[Collected data]
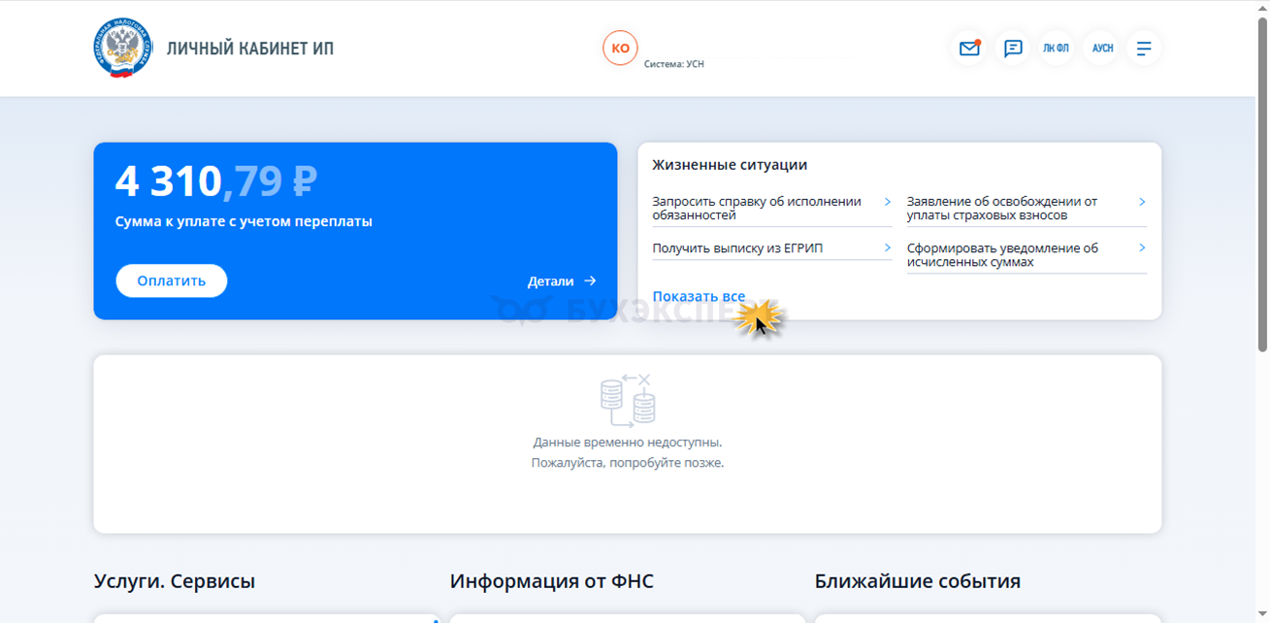The image size is (1270, 623).
Task: Expand Сформировать уведомление об исчисленных суммах chevron
Action: coord(1142,248)
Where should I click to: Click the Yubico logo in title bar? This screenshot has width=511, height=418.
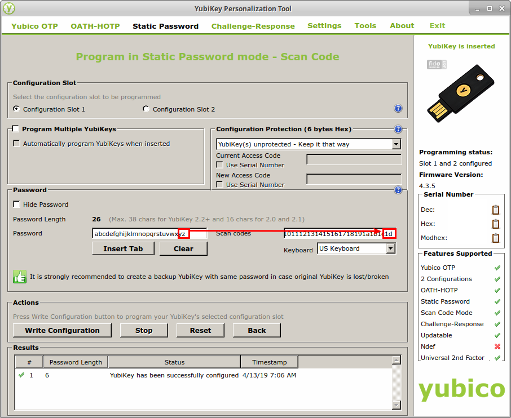pos(9,8)
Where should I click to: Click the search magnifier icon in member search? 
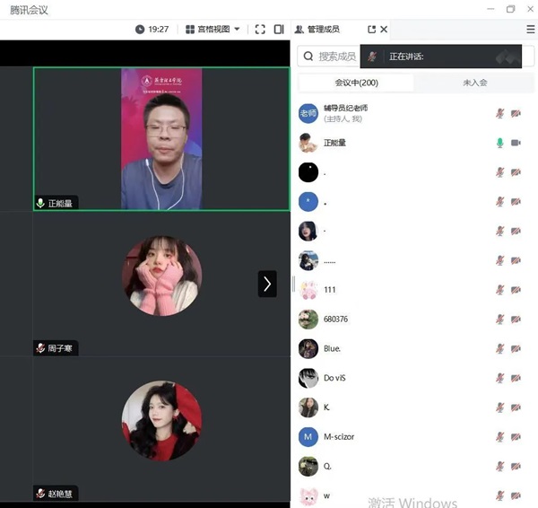(x=308, y=57)
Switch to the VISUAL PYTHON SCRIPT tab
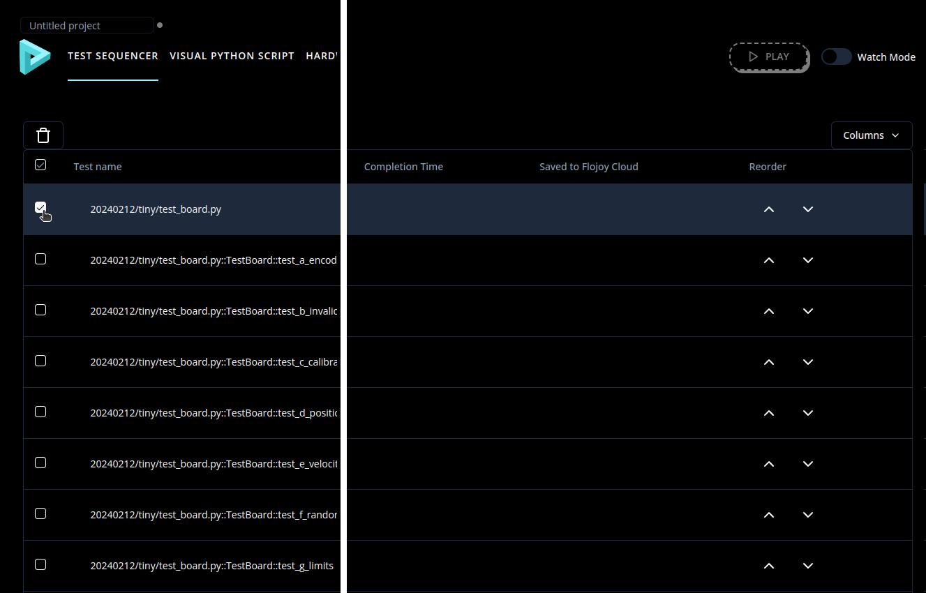 click(x=232, y=56)
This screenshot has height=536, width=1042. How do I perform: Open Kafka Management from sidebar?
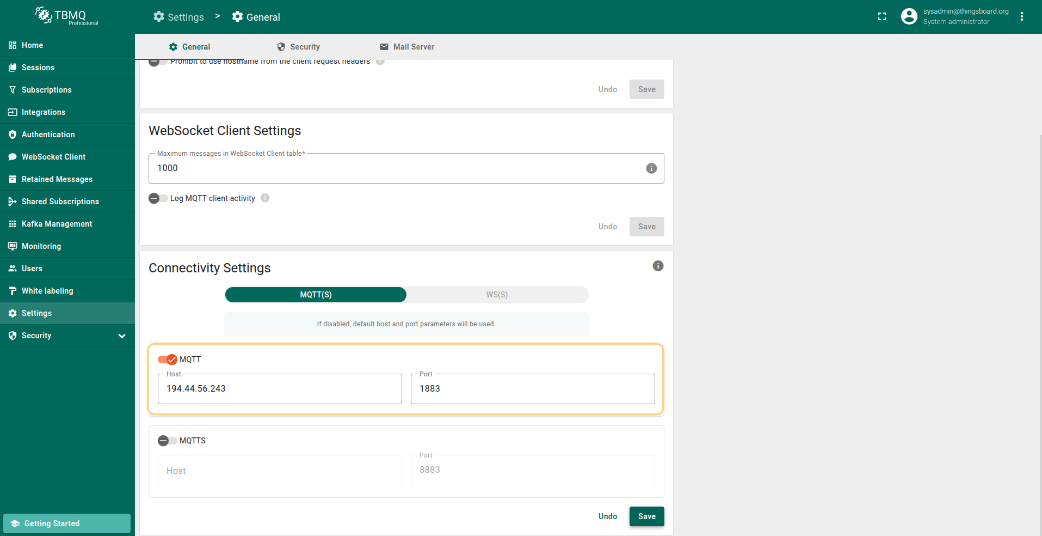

- [Task instructions]:
Copy the final stretch of lines, starting at the one that holds "Where should I click to: Click the search" and ending at the last line of the data, exactly; omit pictures.

- [Task response]:
Where should I click to: Click the search magnifier icon in member search? 
(x=308, y=57)
Switch to the VISUAL PYTHON SCRIPT tab
 click(x=232, y=56)
This screenshot has height=536, width=1042. How do I perform: Open Kafka Management from sidebar?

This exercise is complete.